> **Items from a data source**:
____________________

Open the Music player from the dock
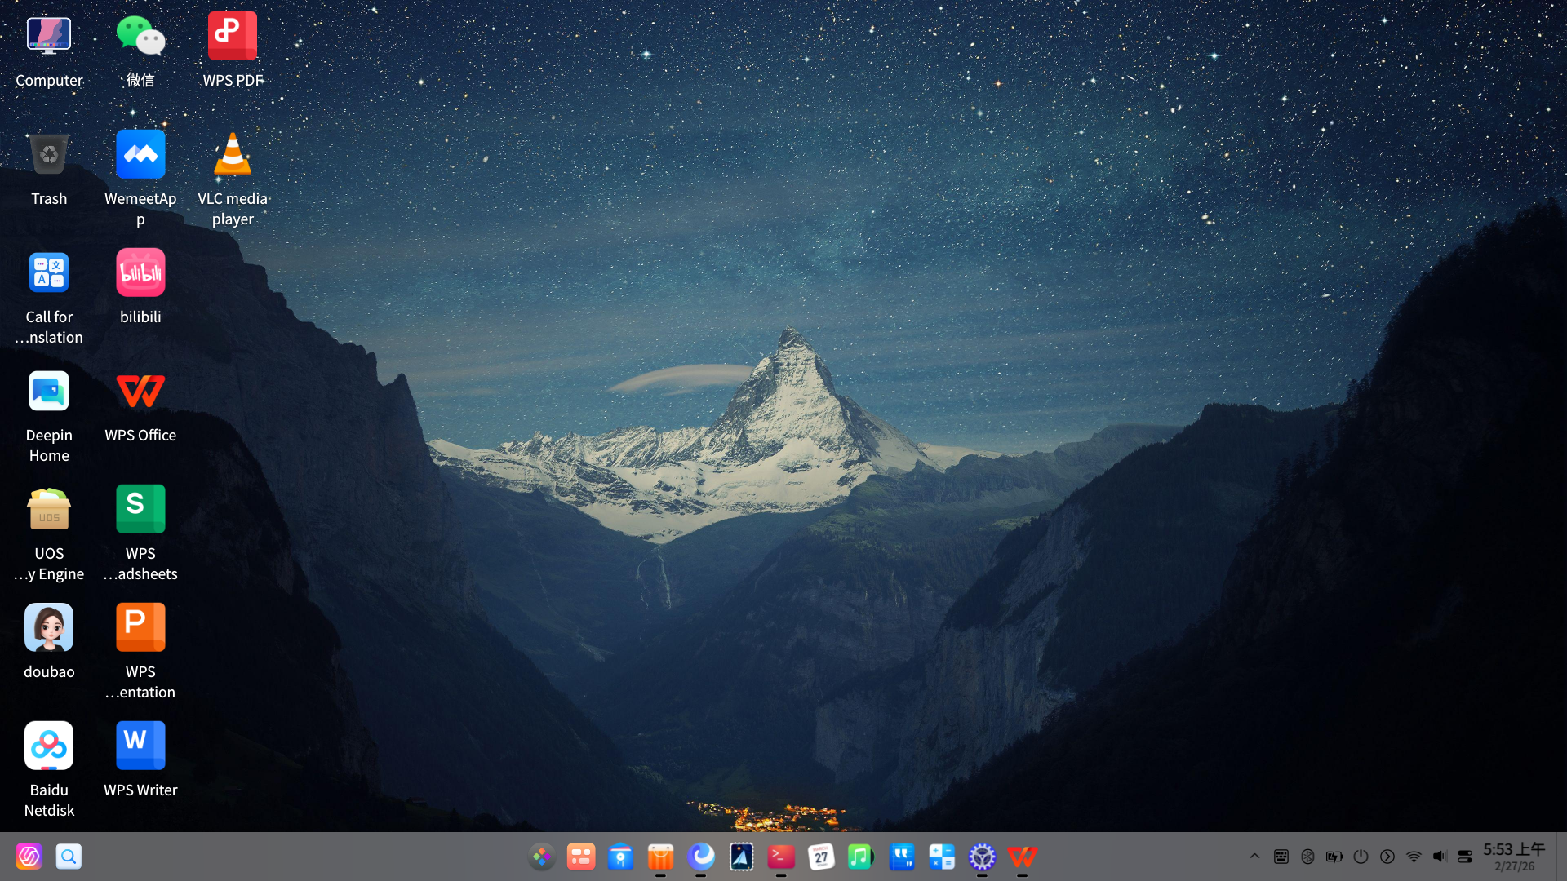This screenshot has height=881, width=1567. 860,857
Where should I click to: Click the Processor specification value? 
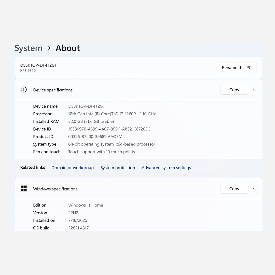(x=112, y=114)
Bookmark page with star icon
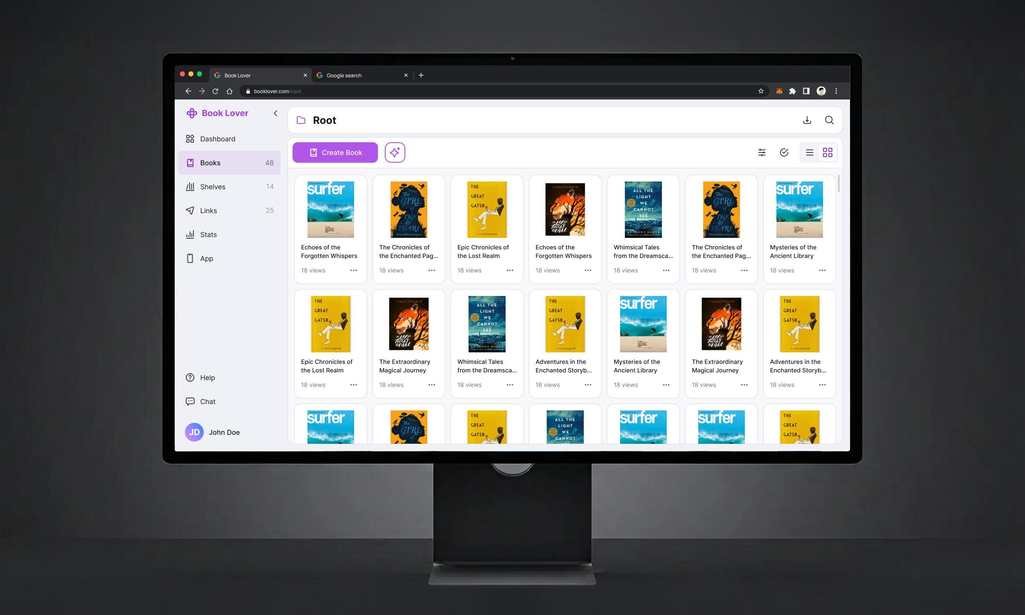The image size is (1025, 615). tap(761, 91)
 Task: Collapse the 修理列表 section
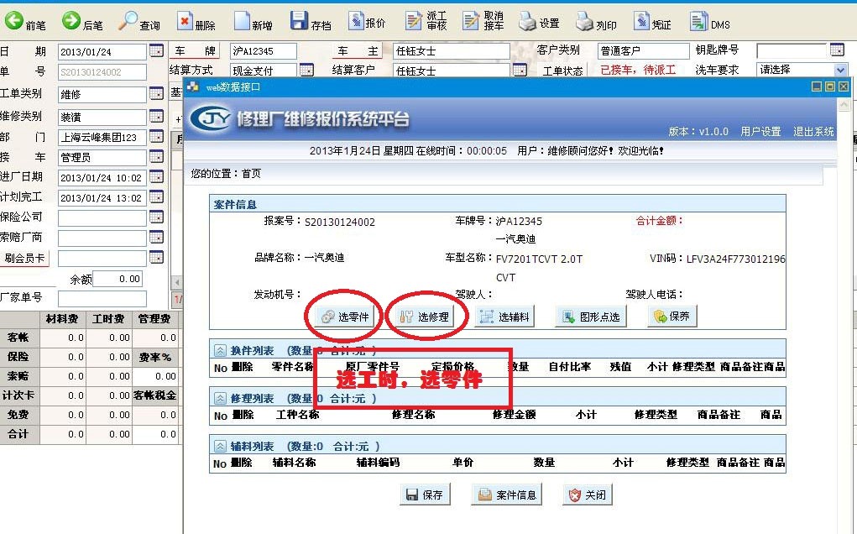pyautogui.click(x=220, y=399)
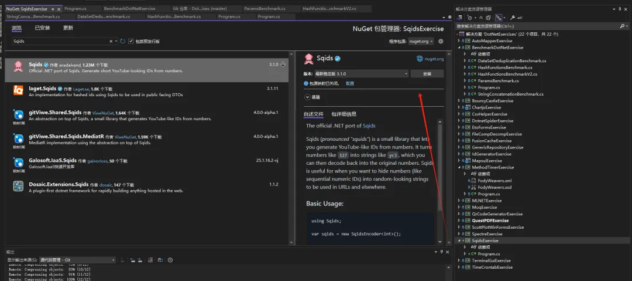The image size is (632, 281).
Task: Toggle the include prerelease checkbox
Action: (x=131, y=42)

____________________

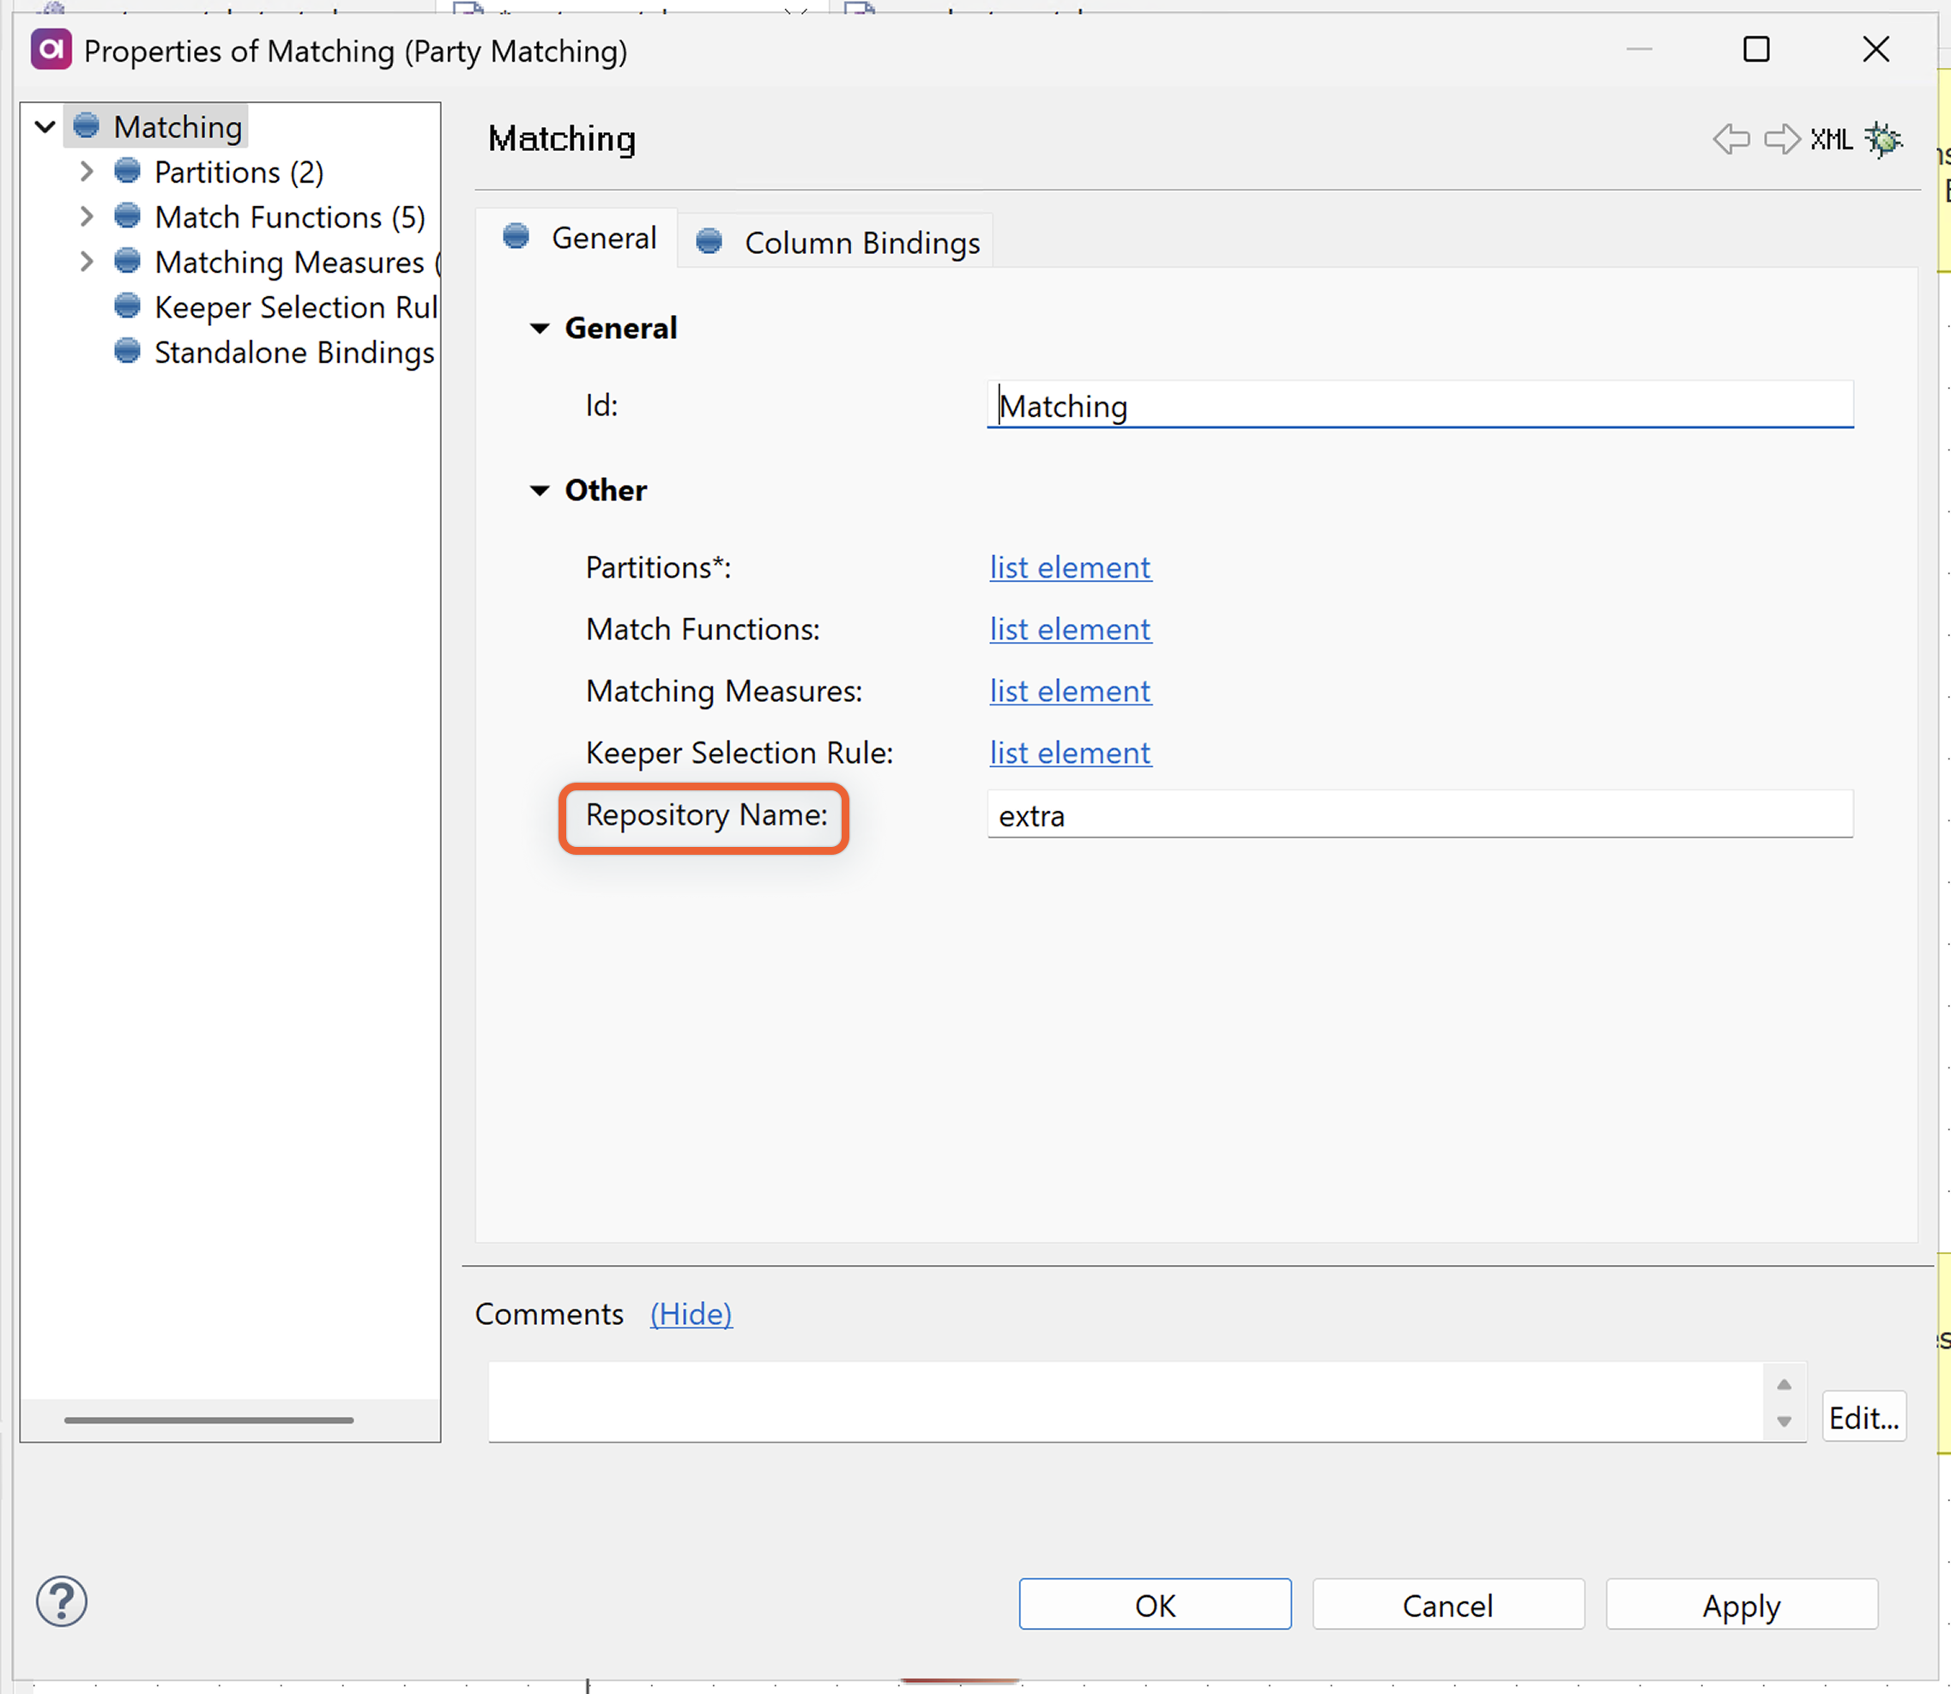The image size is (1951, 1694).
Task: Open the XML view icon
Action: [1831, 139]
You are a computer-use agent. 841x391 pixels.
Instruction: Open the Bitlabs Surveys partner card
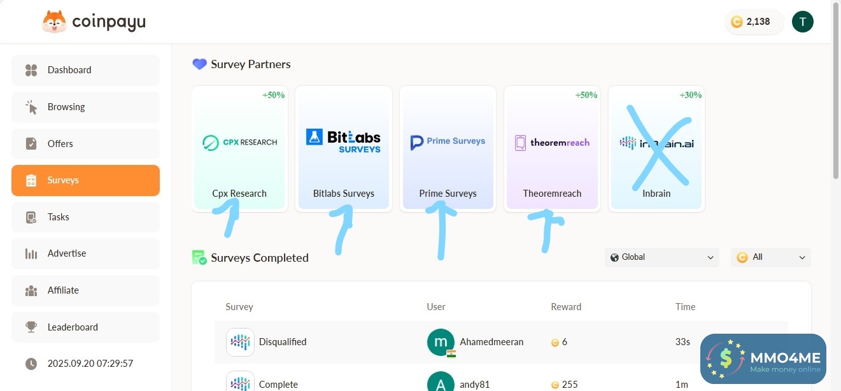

____________________

> **EXERCISE REQUIREMENTS**: Please rewrite everything from the line containing "You are a computer-use agent. 841x391 pixels." down to the line containing "Instruction: Open the", with "partner card" renamed to "partner tile" and the rest left unchanged.

> **COMPLETE ANSWER**:
You are a computer-use agent. 841x391 pixels.
Instruction: Open the Bitlabs Surveys partner tile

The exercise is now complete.